Written instruction A: In the piece on finding purpose, reword the passage starting with "Before you know" and going on through "not have made.", replacing "purchase agreement" with "sales contract".
Written instruction B: Which experiences does the piece on finding purpose list as "mountaintop experiences"?
Written instruction C: In the piece on finding purpose, what vehicle does the salesperson take you for a test drive in?

Page excerpt:
The pursuit of finding our purpose is a slow and gradual process.
I have a free tool to assist you on your journey toward finding purpose.
I’ve lived a full life, yet every day, I think about living with more purpose.
It truly is a journey that never ends.
Join me on this journey.
Trusting the Ordinary
Some of the most moving times of my life have been in what I call “mountaintop experiences,” including retreats and conferences in beautiful locations, profound worship services, and family vacations. Although these experiences were noteworthy, I generally do not trust what I view as “emotional high experiences.” There have been seasons when the moment's emotion pushed me toward a decision, and in hindsight, some of those decisions were wrong.
Regretful Choices
Think about being at a car dealership. The salesperson takes you for a test drive in a new Cadillac Escalade. The vehicle has all the bells and whistles. He tells you about all the features, how the car keeps its value, has a low maintenance cost, and how much better it will be for your bottom line if you trade the paid-off vehicle you drove in for a new Escalade. He tells you your life will be better for making the decision today. And the deal he is offering is a one-time deal. It will be gone tomorrow.
Before you know it, you are signing the bottom line on a purchase agreement and agreeing to monthly payments beyond what you can afford. After all, you think: “I am worth it.” Then, the newness wears off, and you feel the impact of the high car payment. You realize the vehicle is not cheap to service, and you regret your decision. You could have stopped the process at the dealership and committed to taking a few days to consider your options and think through your budget instead of allowing the emotions of the moment to push you into a decision you should not have made.
Lessons from a Sergeant Major
I've often made decisions too quickly, without taking a moment to consider the future effects of my choices. During the second half of my career, I spent a lot of time with young people. When I was younger, I tended to live in the moment and didn't think much about the long-term consequences of my decisions; I only focused on what I wanted and felt I needed at that time.

Dataset entries:
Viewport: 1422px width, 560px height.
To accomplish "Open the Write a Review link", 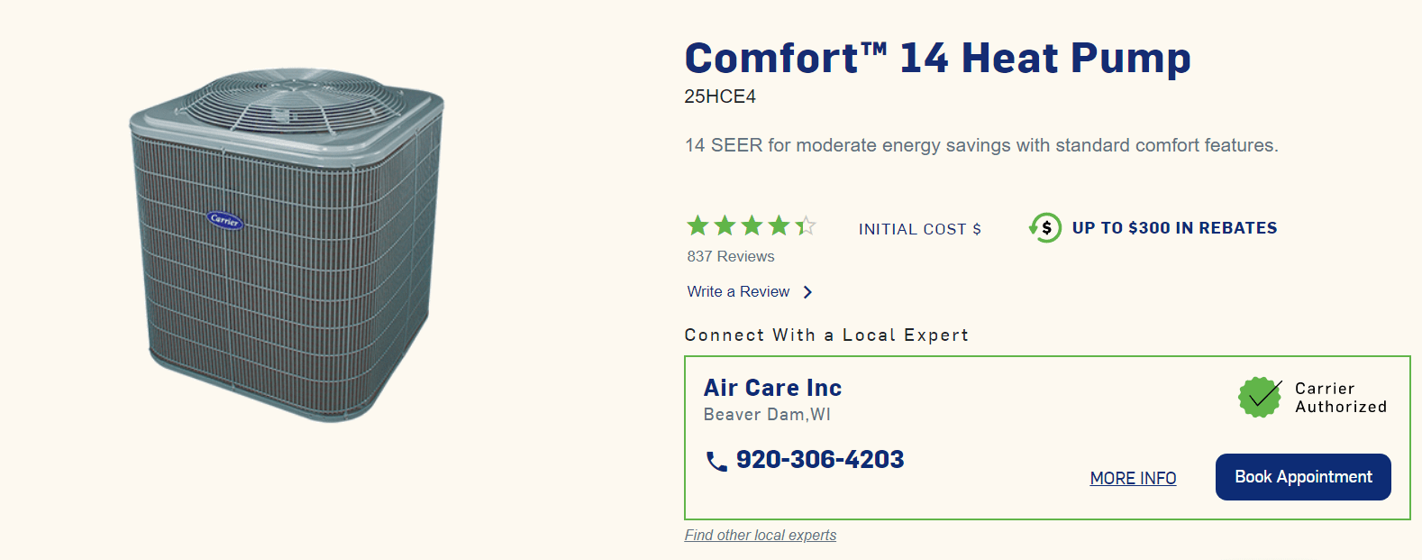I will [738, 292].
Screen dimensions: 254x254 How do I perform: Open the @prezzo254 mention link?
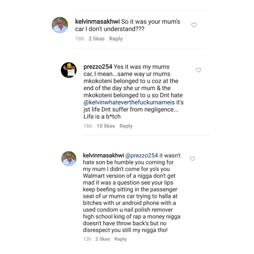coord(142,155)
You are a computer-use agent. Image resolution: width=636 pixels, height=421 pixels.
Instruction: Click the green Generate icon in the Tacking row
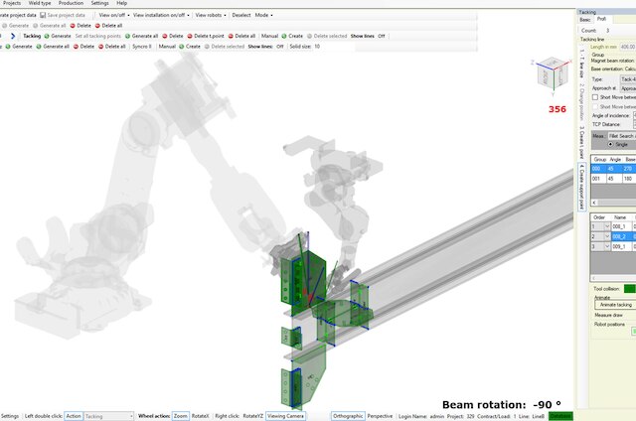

Exercise solution A:
Before you know it, you are signing the bottom line on a sales contract and agreeing to monthly payments beyond what you can afford. After all, you think: “I am worth it.” Then, the newness wears off, and you feel the impact of the high car payment. You realize the vehicle is not cheap to service, and you regret your decision. You could have stopped the process at the dealership and committed to taking a few days to consider your options and think through your budget instead of allowing the emotions of the moment to push you into a decision you should not have made.

Exercise solution B:
- Retreats in beautiful locations
- Conferences in beautiful locations
- Profound worship services
- Family vacations

Exercise solution C: A new Cadillac Escalade.